Each year for Recovery Month, Substance Abuse and Mental Health Services Administration sponsors the Recovery Month Annual Event Awards, which recognizes community events that are rated the highest in accordance with the values of Recovery Month. Applicants are asked to indicate whether their events were substance use-focused, mental health-focused or both.

Mental health conditions can sometimes be forgotten when it comes to the journey of recovery. When someone tells you they have a friend or family member in recovery, what’s the first thing that comes to mind? Perhaps recovery from an addiction to alcohol, illegal substances or prescription drugs. While recovery from addiction issues is important, the road to recovery from mental illnesses such as depression, anxiety and bipolar disorder are just as vital.

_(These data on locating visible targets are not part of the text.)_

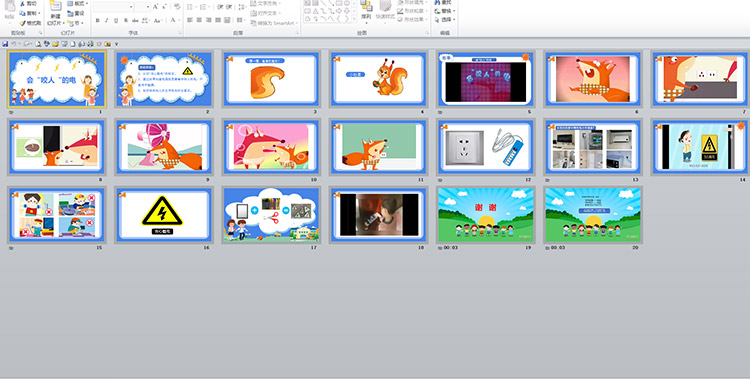Click the Undo arrow in quick access toolbar

click(14, 44)
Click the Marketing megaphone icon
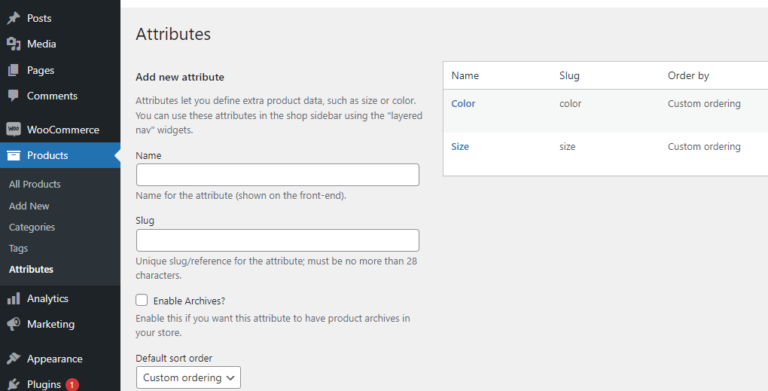This screenshot has width=768, height=391. coord(13,324)
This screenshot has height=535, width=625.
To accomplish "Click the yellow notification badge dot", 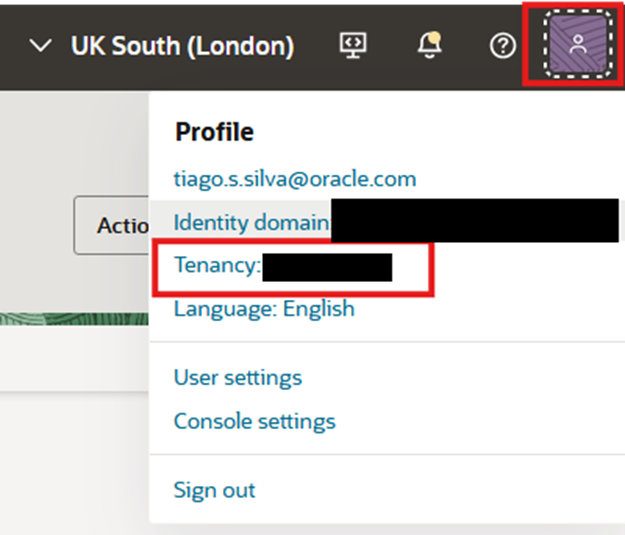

As communicators, we know that using respectful, responsible and non-offensive terminology is crucial when interacting with various audiences. In conveying messages, trust can be immediately lost if certain words are used mistakenly to characterize particular segments of the population. Regarding recovery from mental illnesses, there are some nuances pertaining to language that are significant for the recovery community. Here are a few tips for discussing mental health responsibly:

  • Use people-first language, such as “a person living with depression,” rather than “a depressed person.”
  • Discuss suicide by saying “died by suicide,” rather than “committed” or “completed” suicide, which may be interpreted as putting the blame on the person.
  • Use “bias,” “prejudice” or “discrimination” when referring to a person experiencing unfair conditions as a result of having a mental health condition instead of using the word “stigma.”
  • Use “mental health conditions,” not “mental health problems” or “mental health issues,” which have a negative connotation.
  • Refer to recovery as an ongoing journey, instead of a destination. This shows respect for the fact that an individual must deal with recovery in the long-term rather than expecting a short-term solution.

Vanguard’s Brenda Foster also wrote a blog post earlier this year about words that can harm, particularly when discussing mental health. It is imperative that we as communicators learn the appropriate terminology for each audience that we’re working with. Certain populations have worked hard to educate the public and counter misperceptions about their respective groups. We should strive to always use proper terminology to avoid offensive diction and inappropriate characterizations of these segments of the population.